Required action
Using the listing below, set down each line from the line containing "24 (64, 1466)" through the line containing "モノ (147, 1231)", both ends included, exactly and with nothing added.

Record extracts
-=-=-=-=-
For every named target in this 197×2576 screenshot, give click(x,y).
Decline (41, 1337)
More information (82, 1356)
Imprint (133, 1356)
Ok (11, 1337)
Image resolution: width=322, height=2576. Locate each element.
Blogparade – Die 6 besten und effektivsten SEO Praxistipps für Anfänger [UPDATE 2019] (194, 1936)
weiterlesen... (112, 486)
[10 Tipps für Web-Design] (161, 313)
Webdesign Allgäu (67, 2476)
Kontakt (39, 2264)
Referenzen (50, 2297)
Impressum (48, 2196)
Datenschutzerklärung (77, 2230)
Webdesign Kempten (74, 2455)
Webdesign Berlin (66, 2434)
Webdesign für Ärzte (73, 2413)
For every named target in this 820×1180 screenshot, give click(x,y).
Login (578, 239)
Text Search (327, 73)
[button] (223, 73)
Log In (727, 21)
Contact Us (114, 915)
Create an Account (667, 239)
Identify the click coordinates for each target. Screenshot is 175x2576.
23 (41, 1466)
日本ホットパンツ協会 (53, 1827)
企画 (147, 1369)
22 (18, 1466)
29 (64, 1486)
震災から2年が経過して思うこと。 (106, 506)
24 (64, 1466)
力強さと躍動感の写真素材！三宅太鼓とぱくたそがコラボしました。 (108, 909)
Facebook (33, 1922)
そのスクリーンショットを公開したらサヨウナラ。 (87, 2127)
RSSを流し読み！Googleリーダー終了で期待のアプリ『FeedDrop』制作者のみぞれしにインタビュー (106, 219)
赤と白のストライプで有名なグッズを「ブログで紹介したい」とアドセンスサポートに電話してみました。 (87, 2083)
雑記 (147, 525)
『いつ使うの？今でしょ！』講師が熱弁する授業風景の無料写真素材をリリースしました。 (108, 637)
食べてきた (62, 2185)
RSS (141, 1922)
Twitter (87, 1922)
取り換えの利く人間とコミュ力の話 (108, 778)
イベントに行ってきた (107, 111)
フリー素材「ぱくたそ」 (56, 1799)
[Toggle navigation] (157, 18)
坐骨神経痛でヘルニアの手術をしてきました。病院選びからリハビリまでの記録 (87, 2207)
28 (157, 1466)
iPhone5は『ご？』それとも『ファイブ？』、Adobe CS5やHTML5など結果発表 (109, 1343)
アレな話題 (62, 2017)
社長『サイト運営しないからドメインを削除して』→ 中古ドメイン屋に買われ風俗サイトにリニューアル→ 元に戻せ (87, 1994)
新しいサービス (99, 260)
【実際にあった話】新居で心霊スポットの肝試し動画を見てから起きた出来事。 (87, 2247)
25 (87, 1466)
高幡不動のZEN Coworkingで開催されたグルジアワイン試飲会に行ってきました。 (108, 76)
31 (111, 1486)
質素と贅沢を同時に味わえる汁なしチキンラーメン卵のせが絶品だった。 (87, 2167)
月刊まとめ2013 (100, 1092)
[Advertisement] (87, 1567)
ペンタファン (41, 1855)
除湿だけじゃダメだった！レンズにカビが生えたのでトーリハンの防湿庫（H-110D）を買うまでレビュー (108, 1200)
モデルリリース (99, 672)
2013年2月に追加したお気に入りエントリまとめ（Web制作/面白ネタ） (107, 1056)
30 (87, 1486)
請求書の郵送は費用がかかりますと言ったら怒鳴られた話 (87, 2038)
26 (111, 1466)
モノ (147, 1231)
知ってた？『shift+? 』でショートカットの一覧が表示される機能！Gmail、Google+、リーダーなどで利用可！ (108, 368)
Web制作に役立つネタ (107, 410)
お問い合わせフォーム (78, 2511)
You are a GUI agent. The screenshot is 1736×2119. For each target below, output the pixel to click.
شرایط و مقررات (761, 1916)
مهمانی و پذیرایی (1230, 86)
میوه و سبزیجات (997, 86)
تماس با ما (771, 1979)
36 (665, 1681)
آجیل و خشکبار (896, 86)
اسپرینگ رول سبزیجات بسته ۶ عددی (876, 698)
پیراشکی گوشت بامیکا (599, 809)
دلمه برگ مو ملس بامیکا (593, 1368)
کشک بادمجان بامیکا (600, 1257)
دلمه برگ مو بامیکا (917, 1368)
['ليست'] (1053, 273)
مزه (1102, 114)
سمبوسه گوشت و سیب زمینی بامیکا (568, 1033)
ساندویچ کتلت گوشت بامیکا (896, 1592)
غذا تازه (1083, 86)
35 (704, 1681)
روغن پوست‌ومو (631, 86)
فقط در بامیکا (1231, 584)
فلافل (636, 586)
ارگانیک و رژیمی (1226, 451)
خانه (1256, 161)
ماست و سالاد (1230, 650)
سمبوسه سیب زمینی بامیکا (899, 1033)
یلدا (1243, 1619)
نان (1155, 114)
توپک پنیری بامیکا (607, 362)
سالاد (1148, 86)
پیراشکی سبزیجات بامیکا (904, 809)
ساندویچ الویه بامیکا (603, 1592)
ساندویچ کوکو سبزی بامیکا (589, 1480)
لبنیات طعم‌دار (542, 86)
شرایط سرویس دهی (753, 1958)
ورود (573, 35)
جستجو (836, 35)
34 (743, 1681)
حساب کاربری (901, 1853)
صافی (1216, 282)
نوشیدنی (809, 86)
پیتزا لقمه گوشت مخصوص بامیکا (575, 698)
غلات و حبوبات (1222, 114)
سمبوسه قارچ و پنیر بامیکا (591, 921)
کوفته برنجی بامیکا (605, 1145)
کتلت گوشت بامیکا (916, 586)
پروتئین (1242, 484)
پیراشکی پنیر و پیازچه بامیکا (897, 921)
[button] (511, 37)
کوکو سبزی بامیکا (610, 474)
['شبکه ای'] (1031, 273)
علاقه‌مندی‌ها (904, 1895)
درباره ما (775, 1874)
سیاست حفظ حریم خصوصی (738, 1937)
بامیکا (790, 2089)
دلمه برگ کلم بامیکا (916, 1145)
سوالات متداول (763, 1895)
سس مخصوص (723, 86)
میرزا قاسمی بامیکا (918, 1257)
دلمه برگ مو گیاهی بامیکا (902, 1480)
-=-=-=-=-
Task response
24 (64, 1466)
力強さと躍動感の写真素材！三宅太鼓とぱくたそがコラボしました。 (108, 909)
Facebook (33, 1922)
そのスクリーンショットを公開したらサヨウナラ。 (87, 2127)
RSSを流し読み！Googleリーダー終了で期待のアプリ『FeedDrop』制作者のみぞれしにインタビュー (106, 219)
赤と白のストライプで有名なグッズを「ブログで紹介したい」とアドセンスサポートに電話してみました。 (87, 2083)
雑記 (147, 525)
『いつ使うの？今でしょ！』講師が熱弁する授業風景の無料写真素材をリリースしました。 (108, 637)
食べてきた (62, 2185)
RSS (141, 1922)
Twitter (87, 1922)
取り換えの利く人間とコミュ力の話 (108, 778)
イベントに行ってきた (107, 111)
フリー素材「ぱくたそ」 (56, 1799)
[Toggle navigation] (157, 18)
坐骨神経痛でヘルニアの手術をしてきました。病院選びからリハビリまでの記録 (87, 2207)
28 (157, 1466)
iPhone5は『ご？』それとも『ファイブ？』、Adobe CS5やHTML5など結果発表 (109, 1343)
アレな話題 (62, 2017)
社長『サイト運営しないからドメインを削除して』→ 中古ドメイン屋に買われ風俗サイトにリニューアル→ 元に戻せ (87, 1994)
新しいサービス (99, 260)
【実際にあった話】新居で心霊スポットの肝試し動画を見てから起きた出来事。 (87, 2247)
25 (87, 1466)
高幡不動のZEN Coworkingで開催されたグルジアワイン試飲会に行ってきました。 (108, 76)
31 (111, 1486)
質素と贅沢を同時に味わえる汁なしチキンラーメン卵のせが絶品だった。 (87, 2167)
月刊まとめ2013 (100, 1092)
[Advertisement] (87, 1567)
ペンタファン (41, 1855)
除湿だけじゃダメだった！レンズにカビが生えたのでトーリハンの防湿庫（H-110D）を買うまでレビュー (108, 1200)
モデルリリース (99, 672)
2013年2月に追加したお気に入りエントリまとめ（Web制作/面白ネタ） (107, 1056)
30 (87, 1486)
請求書の郵送は費用がかかりますと言ったら怒鳴られた話 (87, 2038)
26 (111, 1466)
モノ (147, 1231)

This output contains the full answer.